Regarding fire safety, which ASHRAE refrigerant safety classification indicates no flammability and lower toxicity?

Explanation:
In ASHRAE 34 labeling, there are two axes to consider: how flammable a refrigerant is and how toxic it is. The safest combination is no flame propagation (no flammability) and low acute toxicity (lower toxicity). That specific category represents the refrigerants that pose the smallest fire and health risks. Why this is the best choice: it satisfies both critical safety criteria at once—no tendency to burn and minimal toxicity if released. Other categories either have some flammability or higher toxicity, so they don’t meet both conditions simultaneously. So the correct idea is the refrigerant safety classification that denotes no flammability and lower toxicity, the one described by those dual safety characteristics.
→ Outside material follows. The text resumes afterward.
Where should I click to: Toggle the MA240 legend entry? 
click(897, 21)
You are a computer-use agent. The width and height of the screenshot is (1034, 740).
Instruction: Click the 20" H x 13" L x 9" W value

In ASHRAE 34 labeling, there are two axes to consider: how flammable a refrigerant is and how toxic it is. The safest combination is no flame propagation (no flammability) and low acute toxicity (lower toxicity). That specific category represents the refrigerants that pose the smallest fire and health risks.

Why this is the best choice: it satisfies both critical safety criteria at once—no tendency to burn and minimal toxicity if released. Other categories either have some flammability or higher toxicity, so they don’t meet both conditions simultaneously.

So the correct idea is the refrigerant safety classification that denotes no flammability and lower toxicity, the one described by those dual safety characteristics.